■ **INPUT FOR THIS TASK**:
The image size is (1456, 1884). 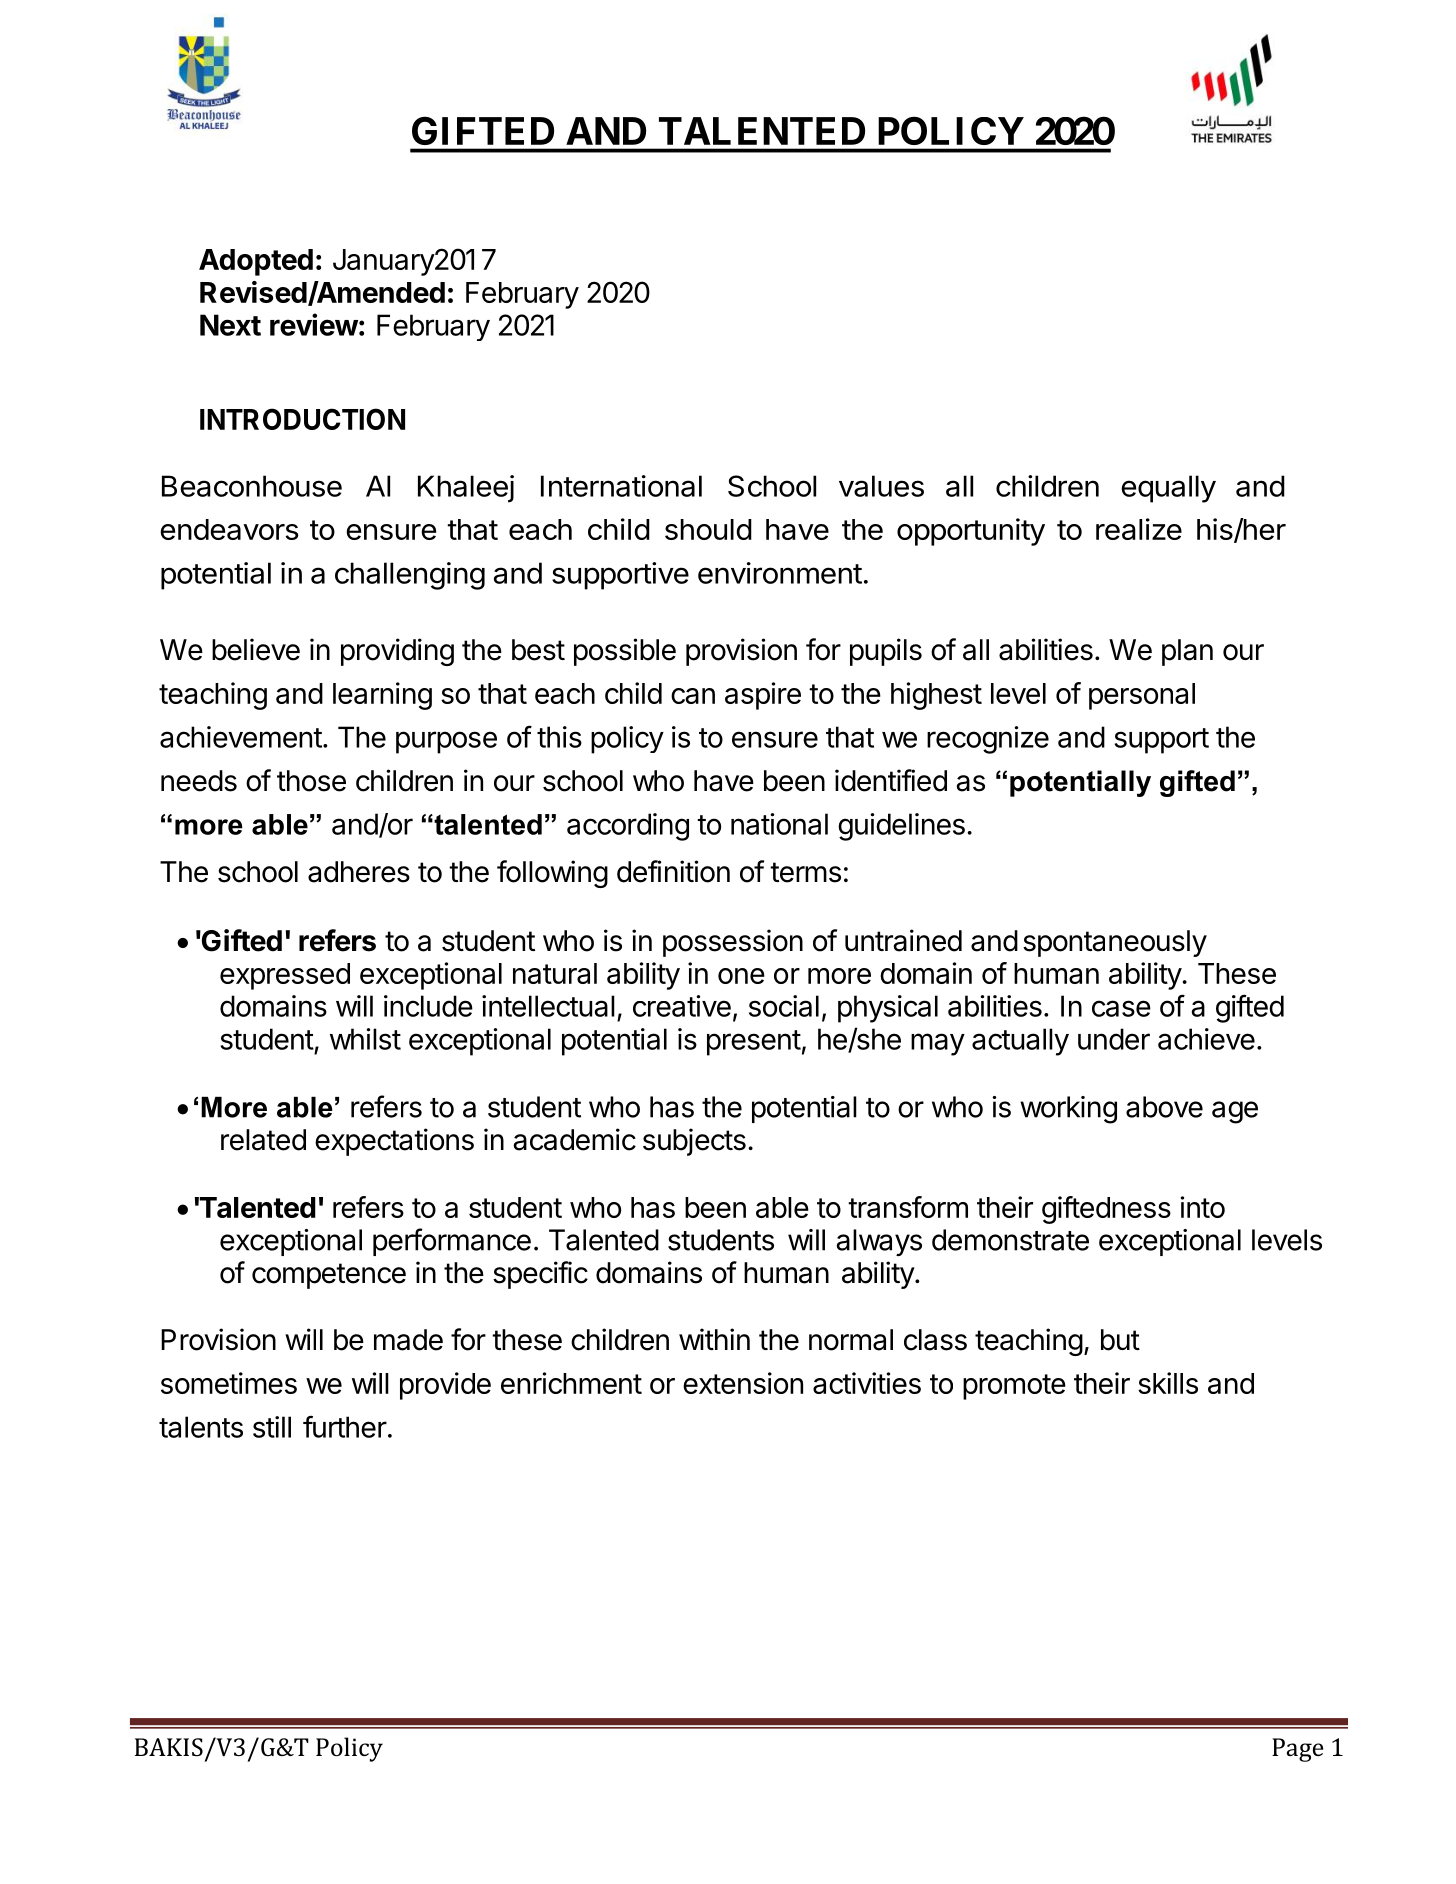 What do you see at coordinates (1203, 1207) in the image?
I see `into` at bounding box center [1203, 1207].
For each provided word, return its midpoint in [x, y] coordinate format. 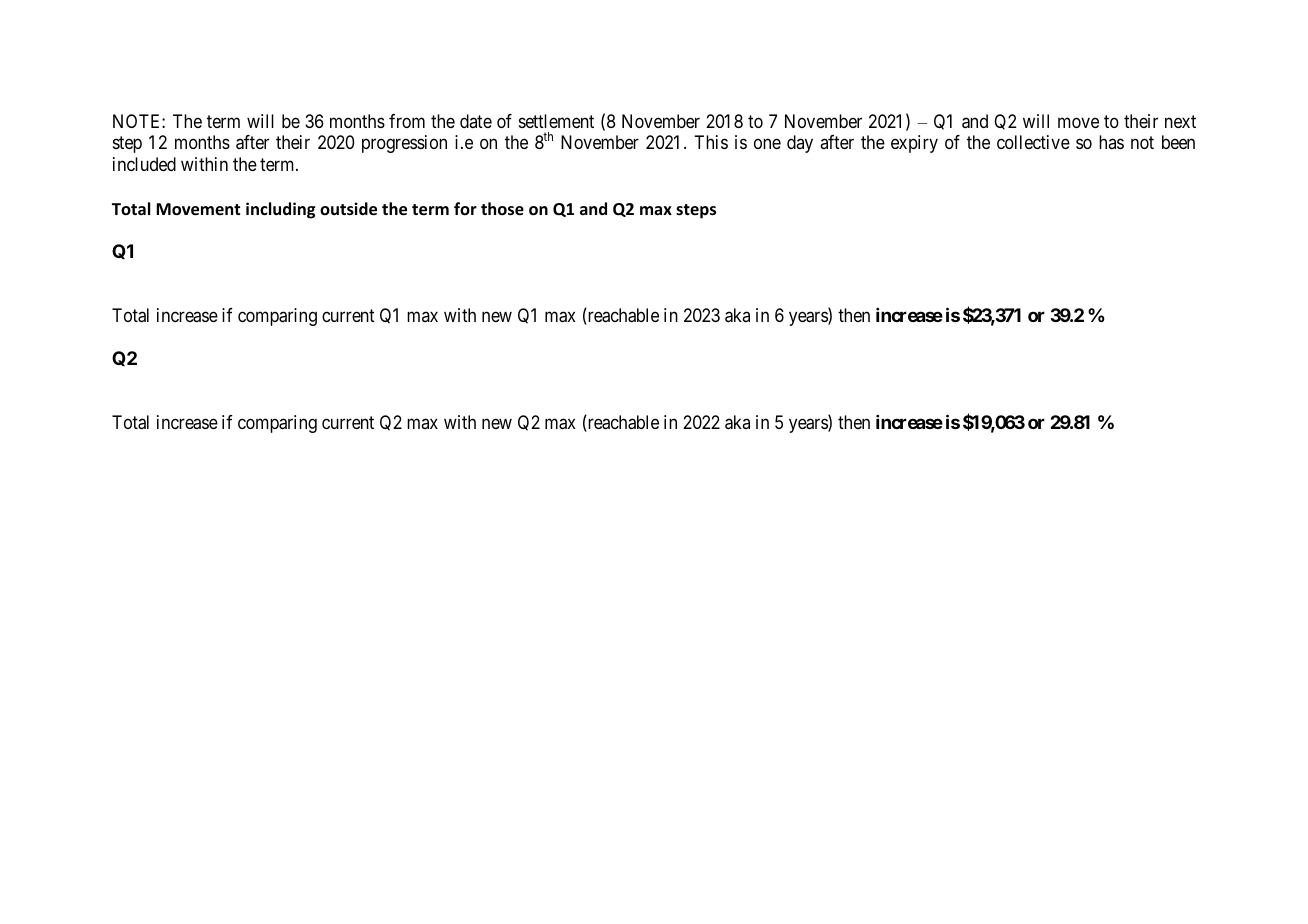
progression [404, 144]
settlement [556, 121]
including [280, 210]
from [407, 121]
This [711, 142]
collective [1033, 142]
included [144, 164]
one [767, 144]
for [465, 208]
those [502, 209]
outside [348, 209]
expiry [914, 144]
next [1180, 121]
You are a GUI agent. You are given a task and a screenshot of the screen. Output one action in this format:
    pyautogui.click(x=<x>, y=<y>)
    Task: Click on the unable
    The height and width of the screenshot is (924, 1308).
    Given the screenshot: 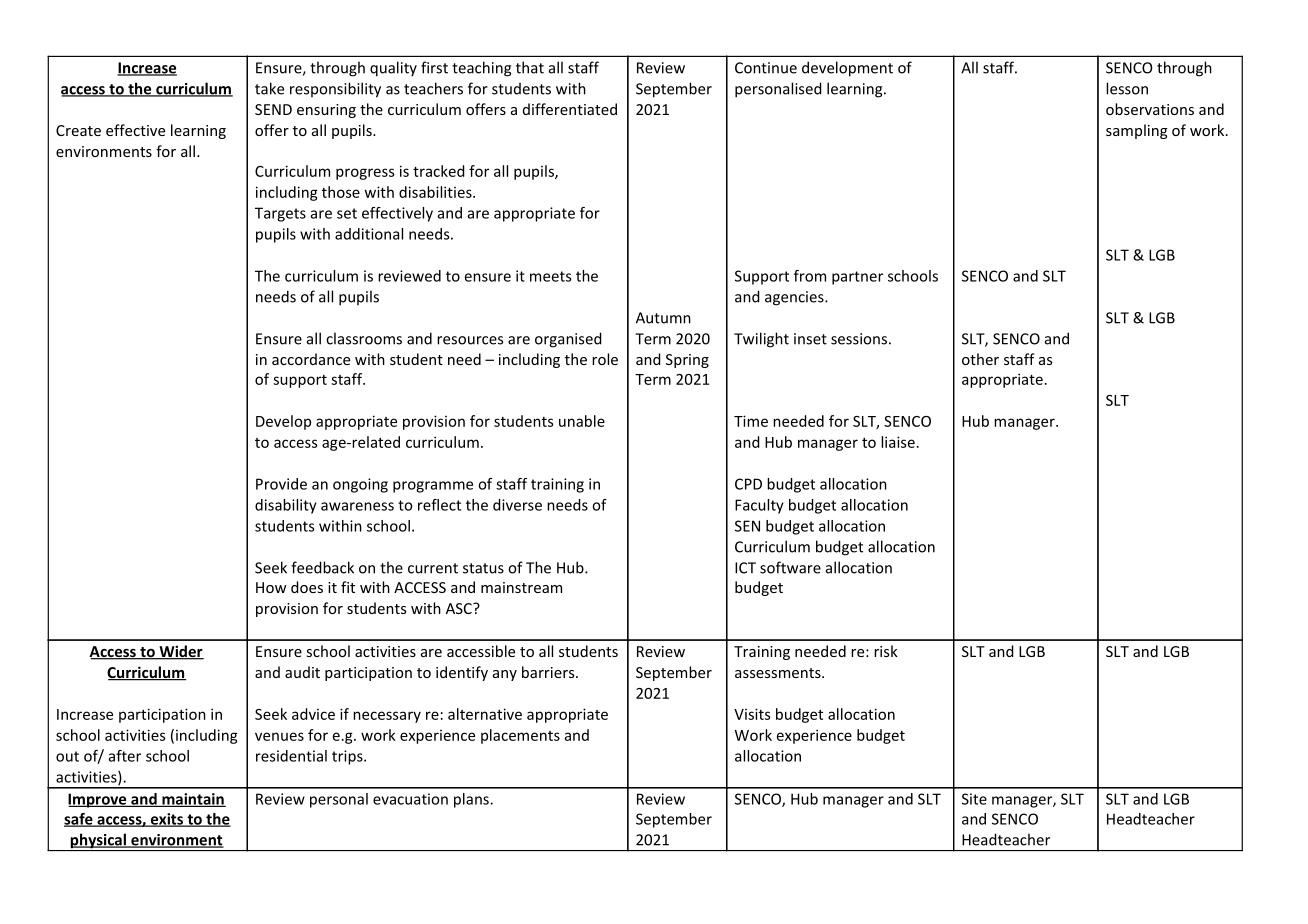 What is the action you would take?
    pyautogui.click(x=582, y=421)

■ **REQUIREMENTS**:
Update the rows from the line with "settlement [556, 121]" to the line with "next [1180, 121]", replacing "collective" with "shared" and keeping everything else identical.

■ **TASK SOLUTION**:
settlement [556, 121]
including [280, 210]
from [407, 121]
This [711, 142]
shared [1033, 142]
included [144, 164]
one [767, 144]
for [465, 208]
those [502, 209]
outside [348, 209]
expiry [914, 144]
next [1180, 121]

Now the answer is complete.